Passage to read -
☆ ☆ ☆ ☆ ☆ ☆ ☆

The Peel tourism industry is a core component of the Peel Regional Development Blueprint representing growth in our region through the unlocking of new markets and our ability at attract new visitors to our vast natural and built attractions, enticing them to visit more frequently and to stay longer.

The Boddington Interpretive Centre will play a critical role in educating visitors not only about the attractions and services that Boddington has to offer, but also the stories, history and artefacts that make it a unique place to visit.

Educating visitors about the people, events, environment and industries that have shaped the community and its history is not only good for tourism, but also contributes to building strong and resilient communities by creating a sense of place and avenues for contribution for the existing community.

Located in a Boddington Old School building to the rear of the Boddington Old School site, the multi-purpose building also houses a new café,
the new Boddington Public Library and Visitor Centre overlooking the Hotham River and forming part of the wider Hotham River Foreshore Plan.

The café is owned by the Shire of Boddington and has been leased to a local business called the Rusty Camp Oven. In addition to normal trading hours, the Rusty Camp Oven is trialling an entrepreneurial model whereby encouraging other start-up hospitality businesses to operate on a number of evenings.

☆ ☆ ☆ ☆ ☆ ☆ ☆

Provided material -
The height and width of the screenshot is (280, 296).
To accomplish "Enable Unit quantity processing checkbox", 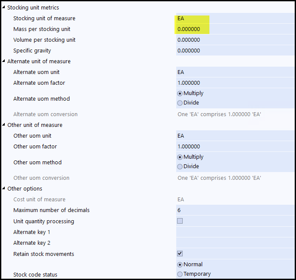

☆ ☆ ☆ ☆ ☆ ☆ ☆

List of tasks -
a: Print the part of the passage about the Boddington Interpretive Centre starting at "The Peel tourism" and ending at "to stay longer.".
b: According to the passage about the Boddington Interpretive Centre, what are the things that have shaped the community and its history, which visitors are to be educated about?
The lines placed after the passage come from a different source than the passage itself.

Answer list -
a:
The Peel tourism industry is a core component of the Peel Regional Development Blueprint representing growth in our region through the unlocking of new markets and our ability at attract new visitors to our vast natural and built attractions, enticing them to visit more frequently and to stay longer.

b:
- people
- events
- environment
- industries